_Ausgangsdokument_.
* * * * * * *

Die Vorbereitung auf dieses Event verlief dieses Mal nicht nach Lehrbuch. Fünf Wochen zuvor lief ich in Winschoten einen nahezu perfekten Wettkampf über 50 km und knüpfte vier Tage später den Bacardi-Super-Cup in Hamburg an, bei dem an nur einem Abend alle 8 Laufdistanzen auf der Tartanbahn (100 m bis 10.000 m) in unsortierter Reihenfolge absolviert werden mussten. Die armen Beine waren nach diesen Aufgaben so müde, dass ich mehrere Tage Regenrationspause brauchte. Leider schloss sich hiernach die beruflich stressige Phase der Weihnachtstagungen an. In einer Woche (17.09. – 23.09.) habe ich nur ein einziges Mal lockere 8 km laufen können. Die Folgewoche war mit 81 km wieder ergiebiger, bevor dann – bedingt durch den Besuch des Münchner Oktoberfests – nur eine 53-km-Woche folgte. In den letzten 6 Tagen vor dem Tag X konnte ich dann aber wieder knapp 108 km zusammenkratzen.
Jetzt galt es, in den zwei-drei Nächten vor dem Wettlauf ausreichend viel und gut zu schlafen. Den Freitag und Samstag verbrachte ich in der WG meiner Freundin in Bielefeld meistens alleine, da sie sich noch in ihrer ganztägigen Sommerschule befand. Ich nutzte die Zeit, indem ich am Samstag lockere 25 km Laufen ging (05:04 min/km), Reis und Nudeln kochte und am Samstagabend den Ironman Hawaii schaute. Und zwischendurch gab es immer mal wieder ein Nickerchen.

Samstagnacht ging es für uns erst um 01:00 Uhr ins Bett, da der Ironman doch spannender war, als erwartet. Mein Wecker riss mich am Sonntag bereits um 06:25 Uhr wieder aus dem Schlaf. Ich zog mir direkt meine Lauf-Montur an, kochte mir einen schnellen Instant-Kaffee und räumte die letzten Sachen zusammen. Um 06:55 Uhr saß ich dann im Auto und war auf dem 1,5-stündigen Weg nach Essen.
Dieses Mal fuhr ich alleine zu dem Marathonlauf, da meine Freundin zeitgleich ein Fußballspiel in der Heimat haben sollte. Wir vereinbarten also, dass wir uns am späten Nachmittag bei ihren Eltern in Laggenbeck treffen, sodass ich am Abend bequem im Flixbus von Osnabrück nach Hamburg zurückfahren und mein Auto dort stehen lassen kann. So viel zum Organisatorischen.

Um 08:35 Uhr erreichte ich die Freiherr-vom-Stein-Straße in der Nähe des Baldeneysees, fand einen Parkplatz direkt an der Straße und schlenderte anschließend zur Startnummernausgabe. Was mir dann auffiel, ist, dass ich fast 1,5 km vom Startgelände entfernt parkte. Das ist extrem viel, wenn man bedenkt, dass ich vor dem Start nochmal zurück musste, um meinen noch nicht vorhandenen Kleiderbeutel mit meinem Duschzeug zu füllen. So kamen vor dem Startschuss noch mindestens 4,5 km Fußmarsch zusammen.

* * * * * * *

[Einträge aus einem Datensatz]
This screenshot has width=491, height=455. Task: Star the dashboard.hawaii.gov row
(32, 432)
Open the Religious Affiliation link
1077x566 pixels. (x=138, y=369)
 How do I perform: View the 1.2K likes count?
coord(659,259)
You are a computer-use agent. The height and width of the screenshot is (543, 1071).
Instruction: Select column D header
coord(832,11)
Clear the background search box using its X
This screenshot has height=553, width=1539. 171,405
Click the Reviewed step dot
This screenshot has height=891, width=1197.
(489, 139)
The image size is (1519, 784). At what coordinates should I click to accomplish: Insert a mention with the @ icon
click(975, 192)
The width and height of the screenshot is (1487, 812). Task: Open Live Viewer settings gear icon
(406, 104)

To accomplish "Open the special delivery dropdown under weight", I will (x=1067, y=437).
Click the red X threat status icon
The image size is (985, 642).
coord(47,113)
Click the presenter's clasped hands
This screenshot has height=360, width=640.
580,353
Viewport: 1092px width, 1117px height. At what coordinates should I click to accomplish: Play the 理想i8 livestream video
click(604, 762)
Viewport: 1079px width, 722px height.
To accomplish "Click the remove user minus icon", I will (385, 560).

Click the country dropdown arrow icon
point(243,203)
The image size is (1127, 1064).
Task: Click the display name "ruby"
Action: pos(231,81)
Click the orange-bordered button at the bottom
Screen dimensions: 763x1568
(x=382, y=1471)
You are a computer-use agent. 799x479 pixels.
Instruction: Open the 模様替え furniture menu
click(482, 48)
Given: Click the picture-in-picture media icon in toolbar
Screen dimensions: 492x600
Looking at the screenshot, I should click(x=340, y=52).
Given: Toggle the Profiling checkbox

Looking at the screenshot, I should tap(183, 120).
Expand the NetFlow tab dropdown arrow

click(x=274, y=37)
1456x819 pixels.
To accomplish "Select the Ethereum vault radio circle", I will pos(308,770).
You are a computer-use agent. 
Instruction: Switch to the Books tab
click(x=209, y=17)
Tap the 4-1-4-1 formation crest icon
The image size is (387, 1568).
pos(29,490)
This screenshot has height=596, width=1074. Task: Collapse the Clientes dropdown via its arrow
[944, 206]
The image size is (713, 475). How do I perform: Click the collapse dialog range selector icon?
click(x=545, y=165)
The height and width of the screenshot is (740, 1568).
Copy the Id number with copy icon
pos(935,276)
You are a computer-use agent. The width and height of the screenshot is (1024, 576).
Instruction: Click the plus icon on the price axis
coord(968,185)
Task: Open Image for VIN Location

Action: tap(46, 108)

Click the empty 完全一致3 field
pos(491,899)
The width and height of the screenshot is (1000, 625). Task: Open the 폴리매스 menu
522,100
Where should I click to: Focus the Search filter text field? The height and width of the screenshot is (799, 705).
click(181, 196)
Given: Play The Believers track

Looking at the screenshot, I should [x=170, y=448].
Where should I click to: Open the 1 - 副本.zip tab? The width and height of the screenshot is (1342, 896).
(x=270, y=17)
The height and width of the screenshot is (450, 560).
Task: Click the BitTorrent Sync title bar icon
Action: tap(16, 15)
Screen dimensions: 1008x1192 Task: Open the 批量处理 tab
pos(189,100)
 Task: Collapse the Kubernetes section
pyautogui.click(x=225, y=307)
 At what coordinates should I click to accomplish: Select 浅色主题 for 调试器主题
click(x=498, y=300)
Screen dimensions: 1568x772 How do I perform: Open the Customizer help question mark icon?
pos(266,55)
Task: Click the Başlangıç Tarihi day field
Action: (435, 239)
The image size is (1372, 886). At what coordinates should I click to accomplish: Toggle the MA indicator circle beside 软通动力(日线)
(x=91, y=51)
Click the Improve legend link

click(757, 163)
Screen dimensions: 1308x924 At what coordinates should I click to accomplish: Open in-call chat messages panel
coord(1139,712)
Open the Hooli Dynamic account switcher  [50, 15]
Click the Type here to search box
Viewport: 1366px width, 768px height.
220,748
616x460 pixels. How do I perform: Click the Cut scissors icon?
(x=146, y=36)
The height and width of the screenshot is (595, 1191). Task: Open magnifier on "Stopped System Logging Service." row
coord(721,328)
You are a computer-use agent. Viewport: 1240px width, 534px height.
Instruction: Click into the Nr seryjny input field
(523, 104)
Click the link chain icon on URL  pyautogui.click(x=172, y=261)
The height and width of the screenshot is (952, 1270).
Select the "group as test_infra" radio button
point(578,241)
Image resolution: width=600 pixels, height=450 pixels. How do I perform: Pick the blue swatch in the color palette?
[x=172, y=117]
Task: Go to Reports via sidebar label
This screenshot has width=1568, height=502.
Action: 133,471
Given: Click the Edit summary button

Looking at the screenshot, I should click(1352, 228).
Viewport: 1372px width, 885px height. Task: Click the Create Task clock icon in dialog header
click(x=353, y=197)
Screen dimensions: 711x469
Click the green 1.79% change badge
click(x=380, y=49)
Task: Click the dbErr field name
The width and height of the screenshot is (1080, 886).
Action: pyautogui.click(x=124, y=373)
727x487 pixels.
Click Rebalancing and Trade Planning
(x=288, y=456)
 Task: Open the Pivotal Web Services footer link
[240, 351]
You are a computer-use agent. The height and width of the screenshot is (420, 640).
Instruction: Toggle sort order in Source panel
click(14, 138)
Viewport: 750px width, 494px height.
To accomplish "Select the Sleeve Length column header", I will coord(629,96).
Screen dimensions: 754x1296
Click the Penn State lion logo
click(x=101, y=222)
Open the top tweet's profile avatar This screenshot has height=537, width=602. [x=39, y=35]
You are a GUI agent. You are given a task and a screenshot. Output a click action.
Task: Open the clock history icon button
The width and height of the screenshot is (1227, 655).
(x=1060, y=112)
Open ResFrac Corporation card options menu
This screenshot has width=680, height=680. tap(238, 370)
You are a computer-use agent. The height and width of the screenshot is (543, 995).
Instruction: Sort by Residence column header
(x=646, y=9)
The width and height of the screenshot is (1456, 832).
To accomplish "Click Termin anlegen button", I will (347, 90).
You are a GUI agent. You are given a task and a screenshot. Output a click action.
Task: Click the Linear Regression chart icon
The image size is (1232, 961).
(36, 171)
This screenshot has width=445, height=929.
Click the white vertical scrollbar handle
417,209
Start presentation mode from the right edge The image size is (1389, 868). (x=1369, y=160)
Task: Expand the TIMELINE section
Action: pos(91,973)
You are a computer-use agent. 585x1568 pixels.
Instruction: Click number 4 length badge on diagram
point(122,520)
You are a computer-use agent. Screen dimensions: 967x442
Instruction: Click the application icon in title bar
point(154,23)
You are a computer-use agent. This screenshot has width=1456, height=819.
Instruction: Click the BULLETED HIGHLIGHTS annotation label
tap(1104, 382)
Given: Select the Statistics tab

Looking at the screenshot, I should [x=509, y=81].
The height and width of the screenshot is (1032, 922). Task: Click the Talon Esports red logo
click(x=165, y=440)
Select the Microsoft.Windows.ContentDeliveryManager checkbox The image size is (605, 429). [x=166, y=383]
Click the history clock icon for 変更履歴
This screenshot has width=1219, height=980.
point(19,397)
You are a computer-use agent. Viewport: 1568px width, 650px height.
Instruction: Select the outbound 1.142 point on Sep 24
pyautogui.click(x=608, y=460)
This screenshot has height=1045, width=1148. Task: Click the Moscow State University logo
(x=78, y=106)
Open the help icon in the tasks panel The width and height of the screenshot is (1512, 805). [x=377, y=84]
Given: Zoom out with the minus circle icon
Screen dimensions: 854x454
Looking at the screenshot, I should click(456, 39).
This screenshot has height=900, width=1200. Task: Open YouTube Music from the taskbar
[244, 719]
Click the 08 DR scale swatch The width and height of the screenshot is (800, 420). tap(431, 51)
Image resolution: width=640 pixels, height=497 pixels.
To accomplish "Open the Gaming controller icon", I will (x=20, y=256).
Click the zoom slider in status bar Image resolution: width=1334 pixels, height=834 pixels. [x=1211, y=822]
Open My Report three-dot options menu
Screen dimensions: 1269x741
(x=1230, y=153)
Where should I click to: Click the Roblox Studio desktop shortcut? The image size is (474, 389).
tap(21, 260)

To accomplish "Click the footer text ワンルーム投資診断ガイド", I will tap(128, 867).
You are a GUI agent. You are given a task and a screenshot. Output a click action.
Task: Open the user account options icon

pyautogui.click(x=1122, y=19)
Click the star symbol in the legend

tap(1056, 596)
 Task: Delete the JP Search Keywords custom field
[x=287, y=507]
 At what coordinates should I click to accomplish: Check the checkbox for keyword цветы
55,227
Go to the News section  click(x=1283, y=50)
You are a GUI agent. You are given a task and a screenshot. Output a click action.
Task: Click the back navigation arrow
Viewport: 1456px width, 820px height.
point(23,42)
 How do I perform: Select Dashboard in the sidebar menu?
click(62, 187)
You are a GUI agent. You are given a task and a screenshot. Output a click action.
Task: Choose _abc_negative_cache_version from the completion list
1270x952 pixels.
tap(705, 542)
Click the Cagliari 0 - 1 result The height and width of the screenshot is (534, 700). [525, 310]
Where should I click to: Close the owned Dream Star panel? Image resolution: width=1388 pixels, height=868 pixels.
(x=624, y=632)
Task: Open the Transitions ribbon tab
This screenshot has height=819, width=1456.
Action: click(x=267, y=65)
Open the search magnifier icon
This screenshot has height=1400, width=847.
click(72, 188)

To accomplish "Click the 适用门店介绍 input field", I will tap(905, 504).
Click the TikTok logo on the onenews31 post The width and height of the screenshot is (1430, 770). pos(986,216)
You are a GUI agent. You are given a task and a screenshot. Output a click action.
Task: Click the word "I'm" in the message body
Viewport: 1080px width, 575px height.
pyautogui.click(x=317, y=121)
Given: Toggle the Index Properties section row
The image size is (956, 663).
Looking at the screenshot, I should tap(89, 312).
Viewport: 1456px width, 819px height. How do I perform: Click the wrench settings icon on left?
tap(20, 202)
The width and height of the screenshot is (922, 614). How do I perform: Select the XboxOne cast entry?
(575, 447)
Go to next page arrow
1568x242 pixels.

* * * * * * *

_Schriftliche Aufgabe A_.
Führen Sie sämtliche Uhrzeiten auf, die im Laufbericht vorkommen, und geben Sie zu jeder das Geschehen an, das ihr dort zugeordnet ist.
_Schriftliche Aufgabe B_.
Beantworten Sie anhand des Laufberichts die folgenden Fragen:
(i) Wie viele Kilometer kamen in der Woche nach dem 17.09. bis 23.09. zusammen?
(ii) Was wurde am Samstag in Bielefeld gekocht?
(iii) Mit welchem Verkehrsmittel sollte die Rückfahrt von Osnabrück nach Hamburg erfolgen?

_Erwartete Antwort A_.
- 01:00 Uhr: In der Nacht von Samstag auf Sonntag ging es ins Bett.
- 06:25 Uhr: Am Sonntag klingelte der Wecker.
- 06:55 Uhr: Die Autofahrt nach Essen begann.
- 08:35 Uhr: Die Freiherr-vom-Stein-Straße in der Nähe des Baldeneysees war erreicht.

_Erwartete Antwort B_.
(i) 81 km
(ii) Reis und Nudeln
(iii) Mit dem Flixbus